Learning Curve API

The physlearn.supervised.model_selection.learning_curve module provides utilities for plotting learning curves. It includes the physlearn.LearningCurve class and the physlearn.plot_learning_curve() function.

class physlearn.supervised.model_selection.learning_curve.LearningCurve(regressor_choice='ridge', cv=5, random_state=0, verbose=0, n_jobs=-1, score_multioutput='raw_values', scoring='neg_mean_absolute_error', return_train_score=True, auto_target=True, pipeline_transform='quantilenormal', pipeline_memory=None, params=None, target_index=None, chain_order=None, stacking_options=None, base_boosting_options=None)[source]

Bases: BaseRegressor

Learning curve object that supports base boosting.

The object retains the original functionality provided by the Scikit-learn learning curve utility, which performs a cross-validation procedure with varying training sizes. It extends the utility to support augmented cross-validation procedures, which score an incumbent model and a candidate model on the same withheld folds.

Parameters
  • regressor_choice (str, optional (default='ridge')) – Specifies the case-insensitive regressor choice.

  • cv (int, cross-validation generator, an iterable, or None, optional (default=5)) – Determines the cross-validation strategy if the regressor choice is stacking, if the task is multi-target regression and the single-targets are chained, and as the default in the k-fold cross-validation methods.

  • random_state (int, RandomState instance, or None, optional (default=0)) – Determines the random number generation in the regressor choice mlxtend.regressor.StackingCVRegressor and in the modified pipeline construction.
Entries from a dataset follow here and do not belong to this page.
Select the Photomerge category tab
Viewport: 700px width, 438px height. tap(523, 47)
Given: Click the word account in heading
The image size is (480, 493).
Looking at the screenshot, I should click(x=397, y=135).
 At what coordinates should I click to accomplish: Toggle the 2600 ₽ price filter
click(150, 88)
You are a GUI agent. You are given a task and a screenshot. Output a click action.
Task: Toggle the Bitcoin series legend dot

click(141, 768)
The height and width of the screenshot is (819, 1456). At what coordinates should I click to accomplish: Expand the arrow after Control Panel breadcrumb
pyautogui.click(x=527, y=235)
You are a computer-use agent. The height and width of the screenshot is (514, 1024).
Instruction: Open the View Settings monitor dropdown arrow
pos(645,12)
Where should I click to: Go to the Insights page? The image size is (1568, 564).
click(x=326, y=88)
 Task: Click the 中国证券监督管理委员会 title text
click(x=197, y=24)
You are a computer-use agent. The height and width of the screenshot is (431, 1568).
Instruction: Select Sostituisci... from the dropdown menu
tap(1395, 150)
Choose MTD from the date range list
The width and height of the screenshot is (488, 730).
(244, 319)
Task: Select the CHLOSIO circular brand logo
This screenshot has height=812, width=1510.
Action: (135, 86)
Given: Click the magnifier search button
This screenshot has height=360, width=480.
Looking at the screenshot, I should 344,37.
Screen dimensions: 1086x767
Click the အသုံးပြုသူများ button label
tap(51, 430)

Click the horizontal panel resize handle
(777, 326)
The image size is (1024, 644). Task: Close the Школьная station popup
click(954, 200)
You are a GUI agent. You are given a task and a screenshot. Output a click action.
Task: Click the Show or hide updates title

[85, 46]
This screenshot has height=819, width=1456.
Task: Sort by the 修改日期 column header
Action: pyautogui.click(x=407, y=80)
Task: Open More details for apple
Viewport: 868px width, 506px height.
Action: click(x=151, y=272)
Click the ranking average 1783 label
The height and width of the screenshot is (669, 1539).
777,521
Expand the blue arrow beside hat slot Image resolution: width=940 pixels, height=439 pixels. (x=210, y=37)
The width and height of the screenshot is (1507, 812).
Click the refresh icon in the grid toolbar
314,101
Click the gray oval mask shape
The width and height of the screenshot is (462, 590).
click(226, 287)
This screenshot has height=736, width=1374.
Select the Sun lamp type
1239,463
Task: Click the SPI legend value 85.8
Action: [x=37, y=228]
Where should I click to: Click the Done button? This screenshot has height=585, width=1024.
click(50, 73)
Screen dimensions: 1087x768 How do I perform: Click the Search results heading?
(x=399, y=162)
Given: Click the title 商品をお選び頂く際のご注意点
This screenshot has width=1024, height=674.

  • verbose (int, optional (default=0)) – Determines verbosity in either regressor choice: mlxtend.regressor.StackingRegressor and mlxtend.regressor.StackingCVRegressor, in the modified pipeline construction, and in the k-fold cross-validation methods.

  • n_jobs (int or None, optional (default=-1)) – The number of jobs to run in parallel if the regressor choice is stacking or voting, in the modified pipeline construction, and in the k-fold cross-validation methods.

  • score_multioutput (str, optional (default='raw_values')) – Defines aggregating of multiple output values in the score method, wherein the string must be either 'raw_values', 'uniform_average', or 'variance_weighted'.

  • scoring (str, callable, list/tuple, or dict, optional (default='neg_mean_absolute_error')) – Determines scoring in the k-fold cross-validation methods.

  • return_train_score (bool, optional (default=True)) – Determines whether to return the training scores from the k-fold cross-validation methods.

  • pipeline_transform (str, list, tuple, or None, optional (default='quantilenormal')) – Choice of transform(s) used in the modified pipeline construction. If the specified choice is a string, then it must be a default option, where 'standardscaler', 'boxcox', 'yeojohnson', 'quantileuniform', and 'quantilenormal' denote sklearn.preprocessing.StandardScaler, sklearn.preprocessing.PowerTransformer with method='box-cox' or method='yeo-johnson', and sklearn.preprocessing.QuantileTransformer with output_distribution='uniform' or output_distribution='normal', respectively.

  • pipeline_memory (str or object with the joblib.Memory interface, optional (default=None)) – Enables fitted transform caching in the modified pipeline construction.

  • params (dict, list, or None, optional (default=None)) – The choice of (hyper)parameters for the regressor choice. If None, then the default (hyper)parameters are utilized.

  • target_index (int, or None, optional (default=None)) – Specifies the single-target regression subtask in the multi-target regression task.

  • chain_order (list or None) – Determines the target order in sklearn.multioutput.RegressorChain during the modified pipeline construction.

  • stacking_options (dict or None, optional (default=None)) –

    A dictionary of stacking options, whereby layers must be specified:

    layers dict

    A dictionary of stacking layer(s).

    shuffle bool or None, (default=True)

    Determines whether to shuffle the training data in mlxtend.regressor.StackingCVRegressor.

    refit bool or None, (default=True)

    Determines whether to clone and refit the regressors in mlxtend.regressor.StackingCVRegressor.

    passthrough bool or None, (default=True)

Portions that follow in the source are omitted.